Experts have been predicting a major revaluation of the renminbi for years. The 2% increase against the dollar in 2005 was heralded as a baby step to be followed by many bigger ones. But in fact, it has been followed by more baby steps—4% annually in each of the last two years. Meanwhile, the US trade deficit with China has increased by 30%. In China, a more valuable renminbi would reduce inflationary pressures. Cheaper imports from the US would help directly, while a smaller trade surplus would ease the central bank’s task of keeping the money supply under control. In the US and eurozone, a big Chinese revaluation would quiet the increasingly loud voices of protectionism.
But China’s most pressing economic need is a steady supply of new jobs to employ the surplus labour force in the countryside. That is a more important challenge than improving consumer lifestyles—the main benefit from cheaper imports. And unemployment is a bigger threat to social order than inflation. So, a big revaluation, which could make many export-oriented factories uncompetitive, is seen as the greater of two evils. The desire for a relatively weak renminbi sits uneasily with another Chinese policy goal—to protect the value of the $1.5 trillion (Rs58.95 trillion) of foreign currency that a steady trade surplus has put into its coffers. Most of that money is held in dollars, which the Chinese, like other US creditors, consider to be a weak currency. But any attempt by China to diversify its reserves will push the dollar down.

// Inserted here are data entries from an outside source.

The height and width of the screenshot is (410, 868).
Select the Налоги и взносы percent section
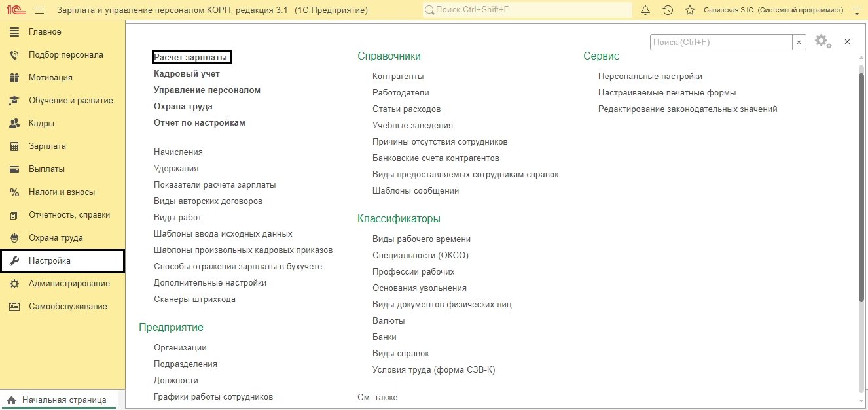click(x=62, y=192)
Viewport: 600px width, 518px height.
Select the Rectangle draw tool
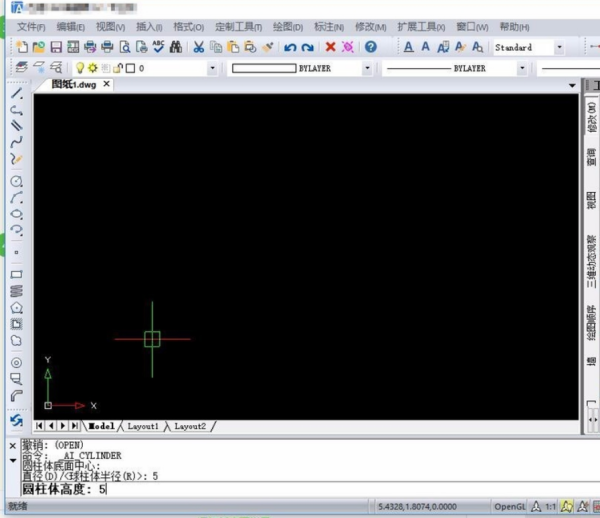tap(16, 273)
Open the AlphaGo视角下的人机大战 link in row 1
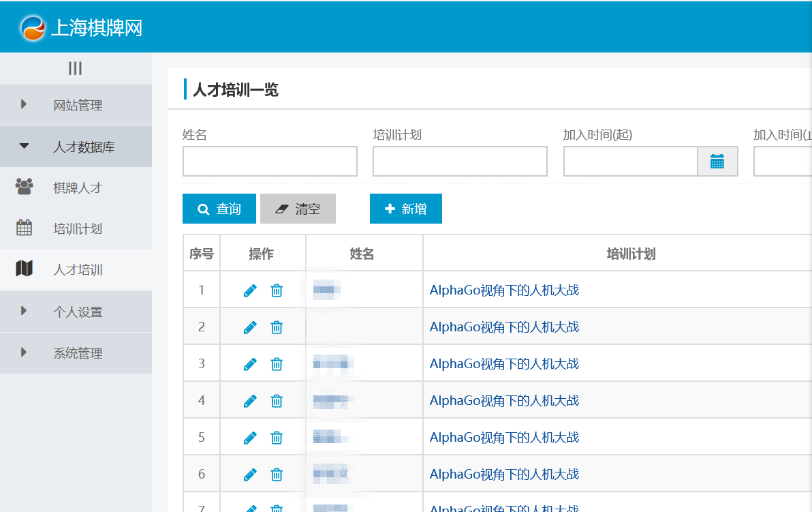 coord(504,290)
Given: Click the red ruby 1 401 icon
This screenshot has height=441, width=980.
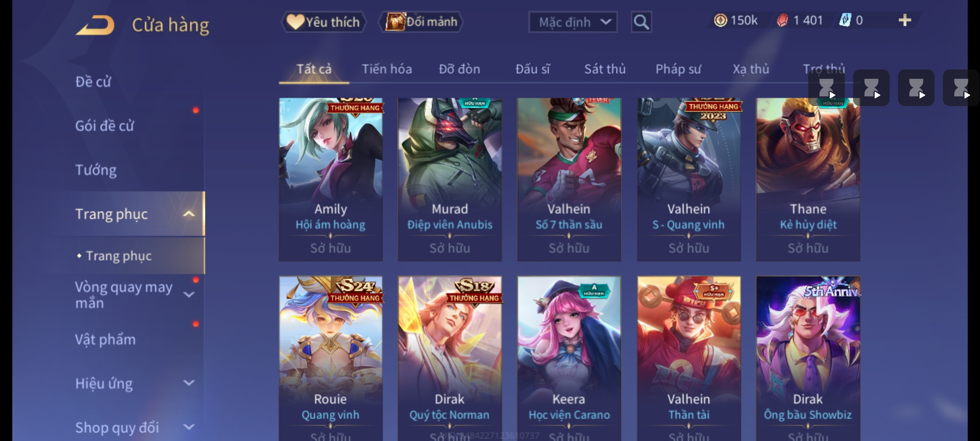Looking at the screenshot, I should 782,20.
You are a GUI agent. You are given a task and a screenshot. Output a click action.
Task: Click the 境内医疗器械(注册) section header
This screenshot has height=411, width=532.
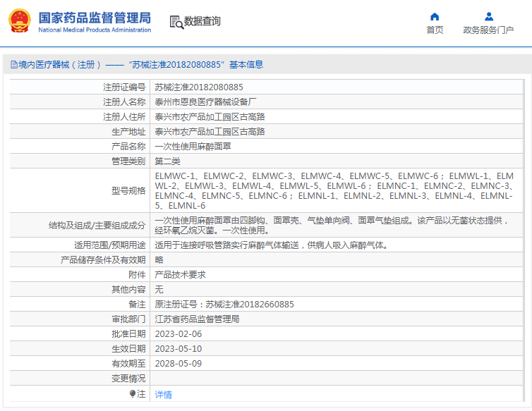pyautogui.click(x=137, y=64)
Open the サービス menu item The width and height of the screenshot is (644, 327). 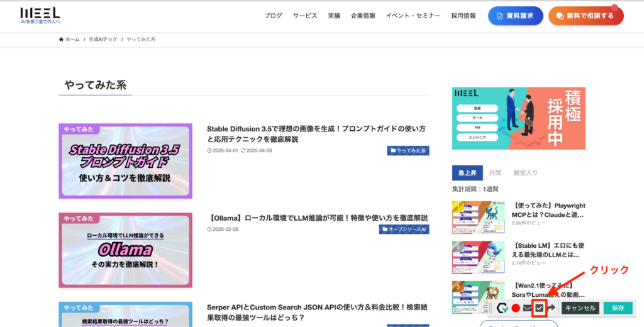pyautogui.click(x=305, y=16)
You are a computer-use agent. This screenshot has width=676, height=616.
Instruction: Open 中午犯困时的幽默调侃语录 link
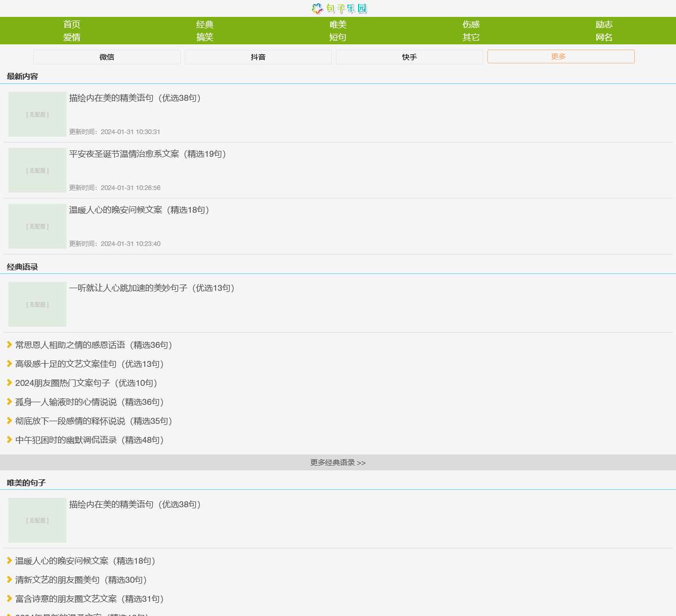(x=89, y=440)
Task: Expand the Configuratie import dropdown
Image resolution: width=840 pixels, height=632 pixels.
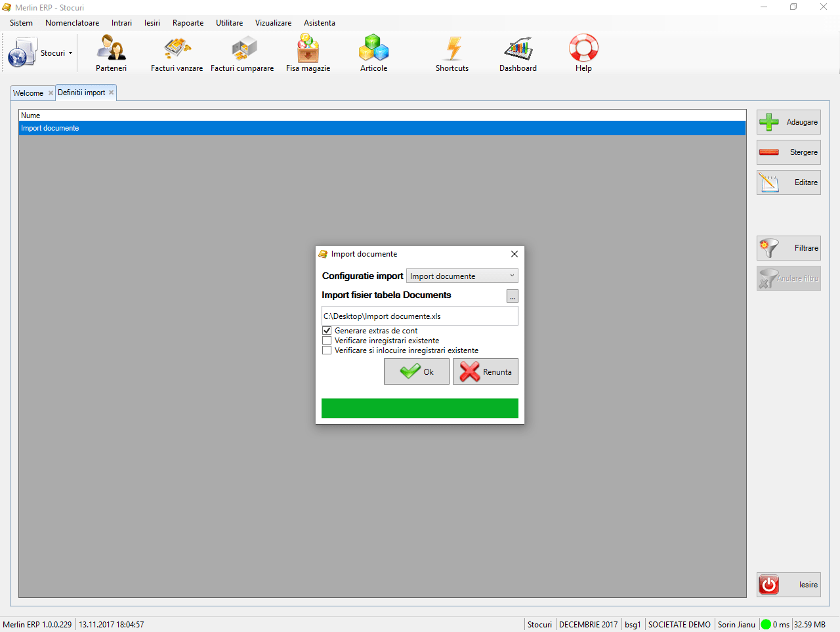Action: (x=512, y=276)
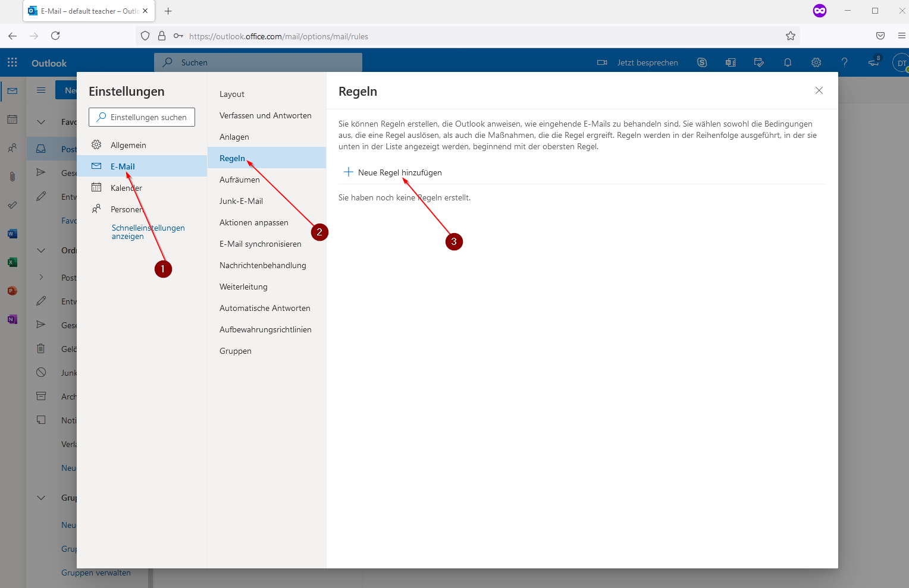The image size is (909, 588).
Task: Click the help question mark icon
Action: tap(844, 62)
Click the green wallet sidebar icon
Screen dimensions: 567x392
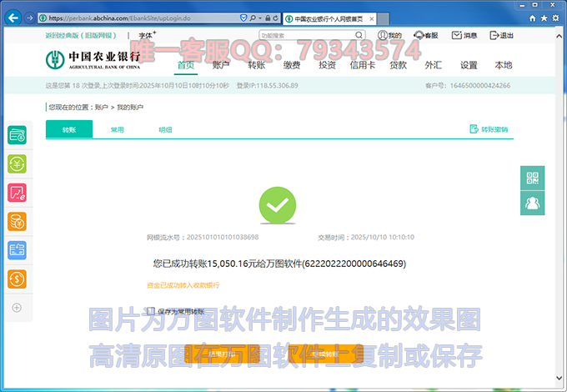point(17,135)
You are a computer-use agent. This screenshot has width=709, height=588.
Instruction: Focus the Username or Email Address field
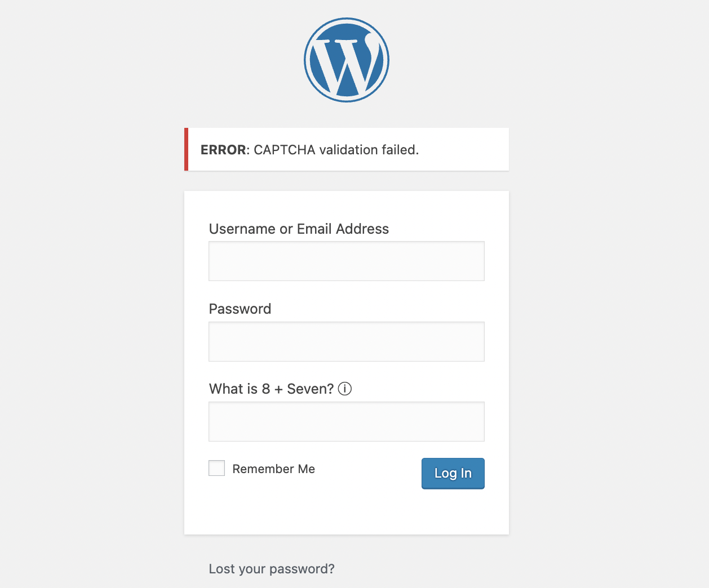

But not necessarily against the renminbi. For every sale of a dollar-denominated security, there must be a corresponding purchase in some other currency. The most plausible alternative is the euro. That process helped push the euro up against the renminbi in 2007, leading to increasingly loud complaints from the eurozone. Another increase and more complaints are likely in 2008. The risk is that Europeans move from complaints to protectionism. But if they are sensible, they will push for a longer-term solution. The euro’s problem springs from the current global currency system, in which some big trading nations fix the value of their currencies and others allow a free float. It becomes even more liable to topple into chaos when some countries run big trade surpluses and others big deficits. The Chinese, Europeans and Americans could all agree rapid changes in currency values are a threat to everyone’s prosperity. In the past, such thinking inspired the world’s big trading countries to set up more orderly systems for managing foreign exchange (forex)—the gold standard before World War I, the Bretton Woods agreement after World War II and the Plaza Accord arrangements in the 1980s. Perhaps it is time for a new currency accord.